Some dry eye patients may experience severe pain that reduces their quality of life, and while topical treatments can mitigate local immune responses and reduce inflammation, this approach doesn’t always resolve the issue if the underlying pain is neuropathic in nature.

A recent study reported that oral gabapentin may be able to successfully treat DED patients with neuropathic ocular pain—as opposed to pain mainly caused by mechanical and chemical influences—who have systemic comorbidities, including rheumatological, neurological and psychological disorders. Gabapentin is a potent blocker of nerve sensitization used to treat epilepsy and post-herpetic neuralgia; a related formulation (pregabalin) treats peripheral neuropathy.

The research team from Korea found that this treatment may be even more effective in patients who have more severe corneal staining scores and no prior history of ocular surgery or trauma.

The retrospective investigation evaluated 35 patients with DED accompanied by neuropathic ocular pain. Participants underwent evaluations of the tear film, ocular surface and meibomian glands and completed an Ocular Pain Assessment Survey (OPAS). One month after treatment with topical eye drops, the researchers added gabapentin to the treatment regimen according to the results of a pain scale. A reduction of two or more points on the pain scale was considered a positive treatment response.

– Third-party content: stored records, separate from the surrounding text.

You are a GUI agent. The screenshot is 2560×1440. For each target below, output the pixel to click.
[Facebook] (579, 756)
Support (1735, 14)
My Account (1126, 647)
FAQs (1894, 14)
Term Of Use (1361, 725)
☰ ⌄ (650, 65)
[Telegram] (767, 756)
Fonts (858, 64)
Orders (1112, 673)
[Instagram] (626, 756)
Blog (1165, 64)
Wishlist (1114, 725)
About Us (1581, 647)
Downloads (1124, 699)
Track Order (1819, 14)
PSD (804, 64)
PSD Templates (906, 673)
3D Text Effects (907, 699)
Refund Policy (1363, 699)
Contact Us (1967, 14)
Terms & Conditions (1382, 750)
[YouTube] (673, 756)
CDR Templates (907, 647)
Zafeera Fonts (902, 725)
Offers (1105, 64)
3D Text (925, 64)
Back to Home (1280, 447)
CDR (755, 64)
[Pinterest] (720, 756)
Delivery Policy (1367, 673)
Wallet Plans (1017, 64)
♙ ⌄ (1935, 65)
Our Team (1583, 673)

The patients were accordingly divided into three groups: topical treatment response group (n=11), gabapentin response group (n=13) and gabapentin non-response group (n=11).

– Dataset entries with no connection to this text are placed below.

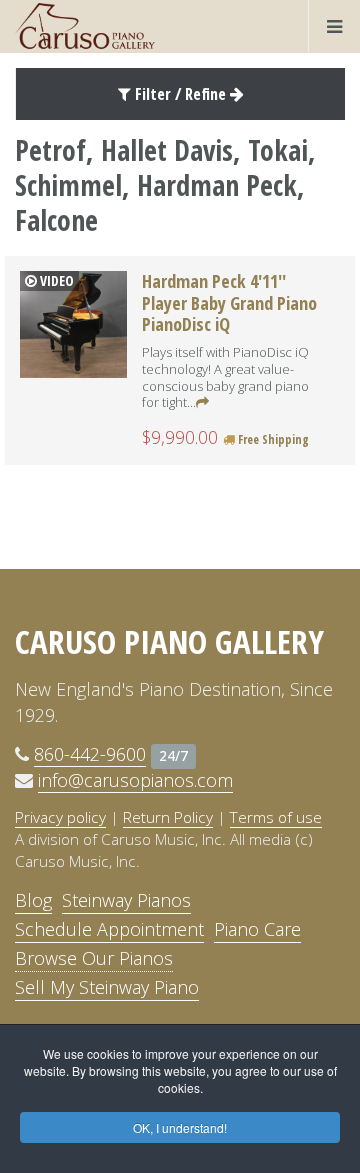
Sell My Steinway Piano (107, 987)
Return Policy (168, 817)
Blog (33, 900)
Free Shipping (272, 439)
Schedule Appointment (109, 929)
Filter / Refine (180, 94)
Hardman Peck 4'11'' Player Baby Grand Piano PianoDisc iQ (229, 302)
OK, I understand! (180, 1127)
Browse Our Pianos (94, 958)
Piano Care (257, 929)
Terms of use (276, 817)
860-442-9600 (90, 754)
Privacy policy (60, 817)
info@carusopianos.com (135, 780)
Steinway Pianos (126, 900)
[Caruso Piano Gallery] (85, 26)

The researchers noted the incidence of systemic comorbidities was higher in the gabapentin response group. Corneal staining scores were lower in both the gabapentin response and non-response groups. Looking at the OPAS scores post-treatment, the gabapentin response group showed improvements in ocular pain severity, non-ocular pain severity and quality of life. Gabapentin can relieve neuropathic pain and general systemic symptoms, such as mood, sleep and vasomotor factors, which could explain the significant improvement in non-ocular pain severity and quality of life score, the researchers suggested.

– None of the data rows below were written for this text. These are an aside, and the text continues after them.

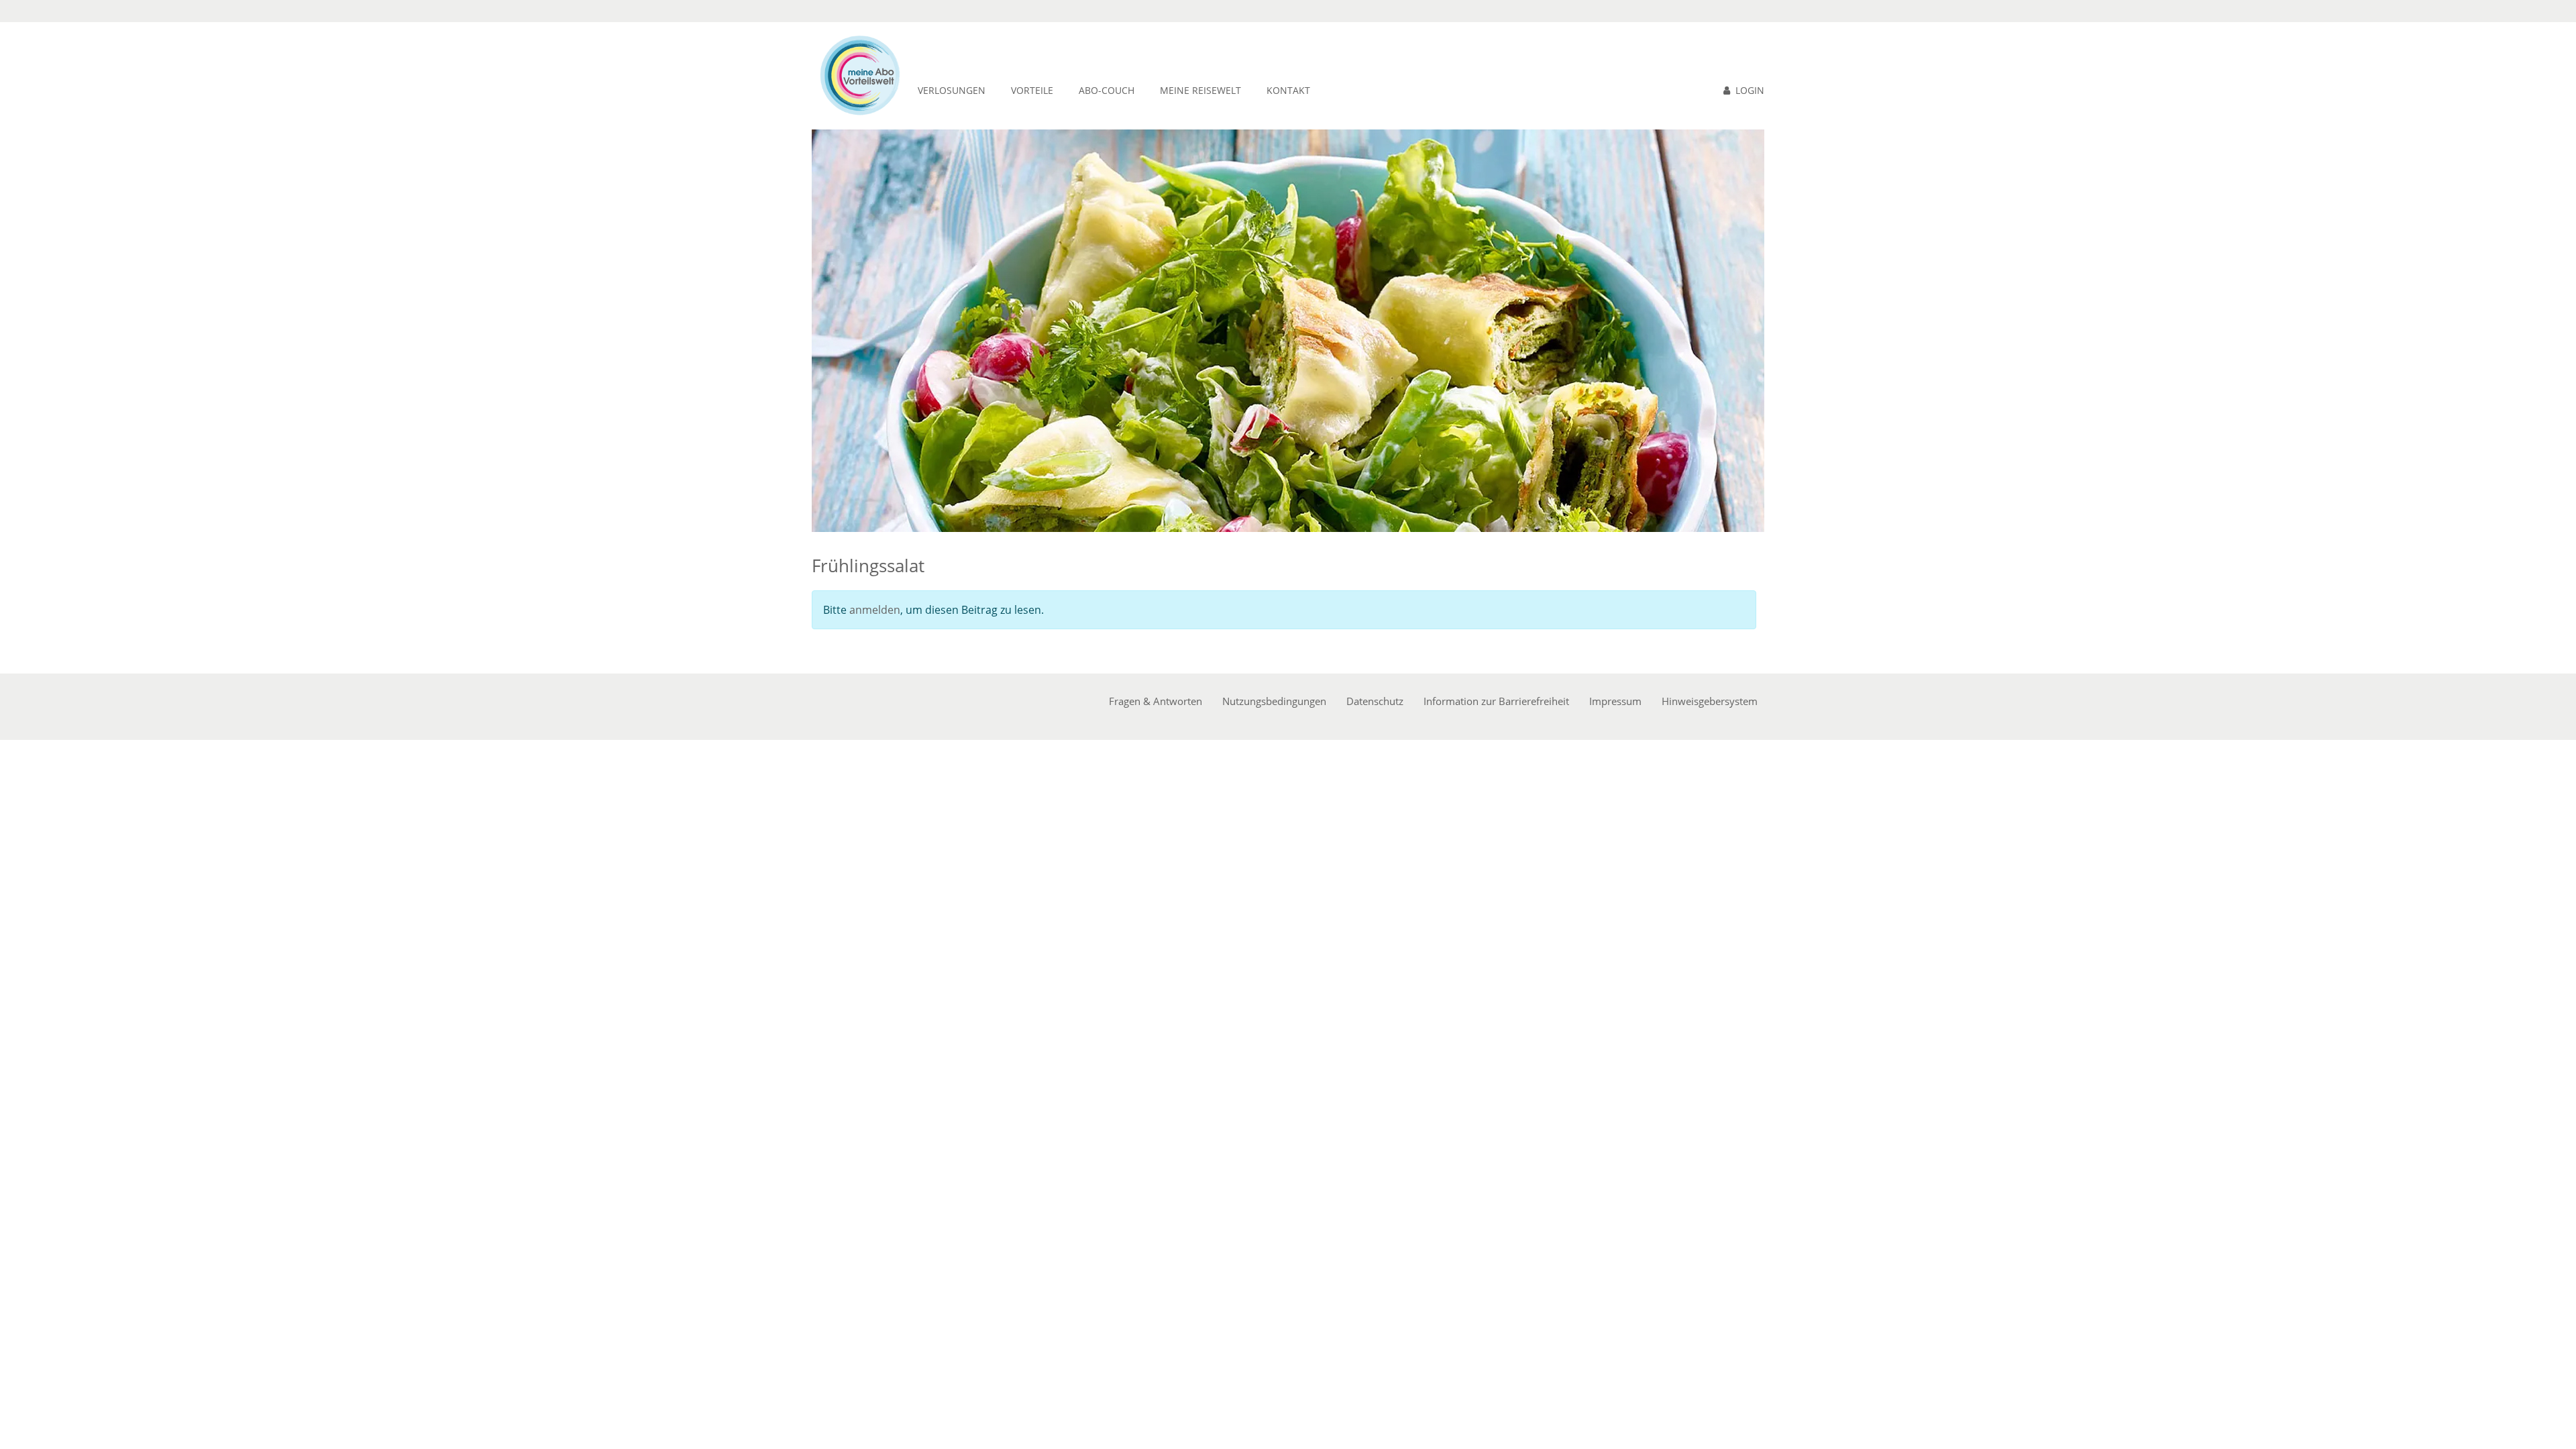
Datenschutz (1374, 701)
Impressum (1615, 701)
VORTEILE (1032, 90)
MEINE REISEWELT (1200, 90)
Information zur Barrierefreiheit (1496, 701)
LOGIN (1749, 90)
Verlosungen (951, 90)
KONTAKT (1288, 90)
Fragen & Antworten (1155, 701)
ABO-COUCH (1106, 90)
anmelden (874, 609)
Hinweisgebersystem (1710, 701)
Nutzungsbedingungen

Patients who responded to topical treatment had improved scores in ocular pain severity and ocular associated factors. The gabapentin response group also had lower scores in pain aggravated by mechanical and chemical stimuli compared with the topical treatment group.

Individuals with previous ocular history, including surgery and trauma, may not respond to topical treatment and require systemic neuropathic ocular pain treatment, the investigators noted. The sensory neurons of the ocular surface and nociceptors can actually be injured in patients who had ocular surgery and trauma, leading to neuroinflammation associated with peripheral and central sensitization, the researchers explained. Topical anti-inflammatory agents, such as steroids and cyclosporine, may decrease the release of pro-inflammatory neuropeptides and cytokines from injured nerves, affecting nociceptive pain and peripheral sensitization, they said.